→ What you need to do
1. List each separate component of the date and time stamp that closes the comment on algebraic closure and eigenvalues: the time, day, month, year and time zone.
2. From the comment on algebraic closure and eigenvalues, quote the passage starting at "In the article" and ending at "August 2009 (UTC)".

→ Text extract
In the article it is mentioned that `The same theorem holds true for matrices over any algebraically closed field.' The theorem about which this is mentioned, is one that already holds over the reals, though, which of course aren't algebraically closed.

The reason why you need algebraic closure, it seems to me, is the fact that you're looking at eigenvalues of the matrix. If you take a matrix over an arbitrary field and consider the eigenvalues in its algebraic closure (for matrices over the real numbers you're also looking at complex eigenvalues, so this shouldn't cause any problems), I'd say the theorem holds for all fields. This deserves some attention, but the current version of the theorem seems to require to strong conditions at the moment. 21:07, 3 August 2009 (UTC)

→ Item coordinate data
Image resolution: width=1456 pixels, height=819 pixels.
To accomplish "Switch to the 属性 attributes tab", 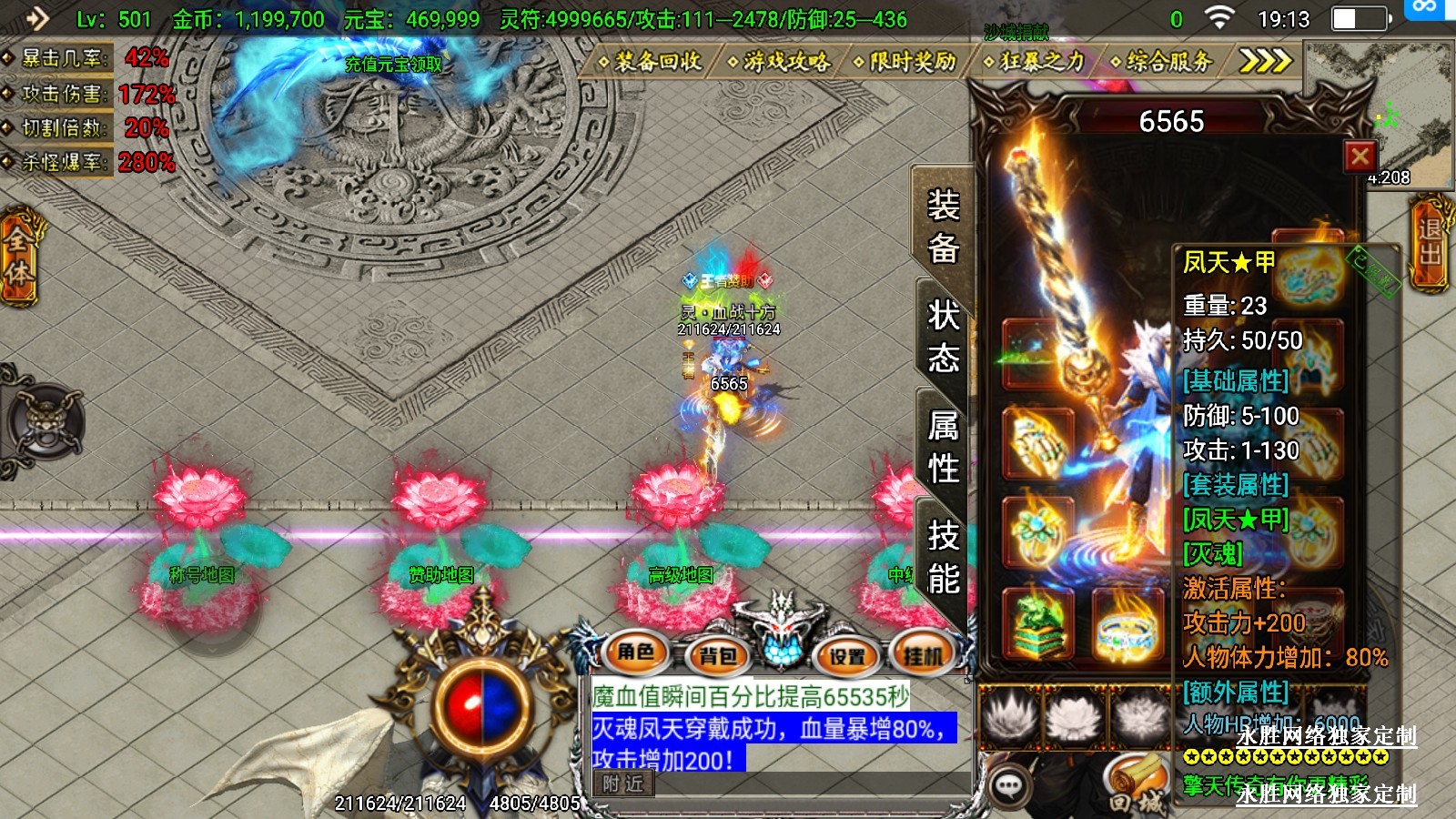I will [x=943, y=447].
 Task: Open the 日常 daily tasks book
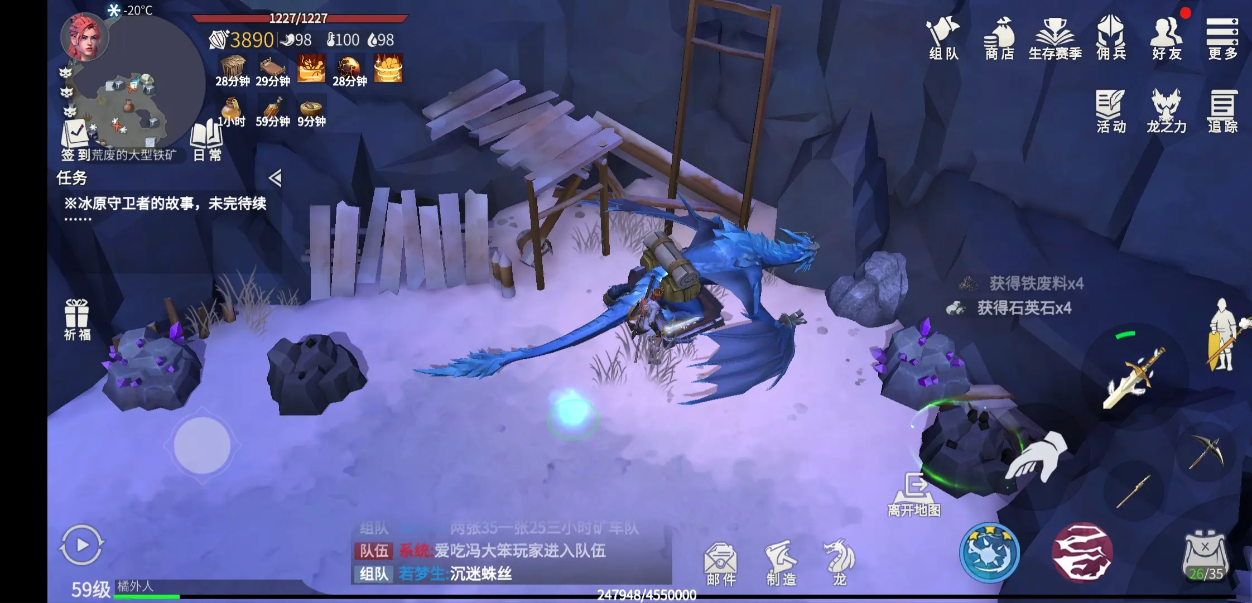206,138
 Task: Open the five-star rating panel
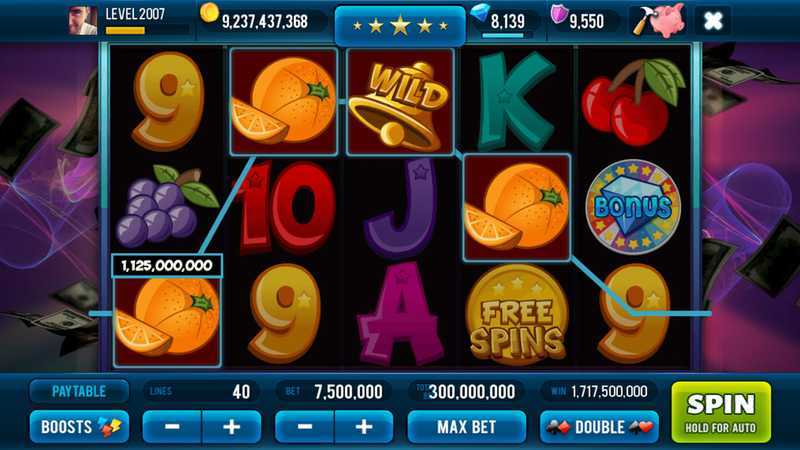click(399, 25)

→ Solved problems
1. 21:07; 3; August; 2009; UTC

2.
In the article it is mentioned that `The same theorem holds true for matrices over any algebraically closed field.' The theorem about which this is mentioned, is one that already holds over the reals, though, which of course aren't algebraically closed.

The reason why you need algebraic closure, it seems to me, is the fact that you're looking at eigenvalues of the matrix. If you take a matrix over an arbitrary field and consider the eigenvalues in its algebraic closure (for matrices over the real numbers you're also looking at complex eigenvalues, so this shouldn't cause any problems), I'd say the theorem holds for all fields. This deserves some attention, but the current version of the theorem seems to require to strong conditions at the moment. 21:07, 3 August 2009 (UTC)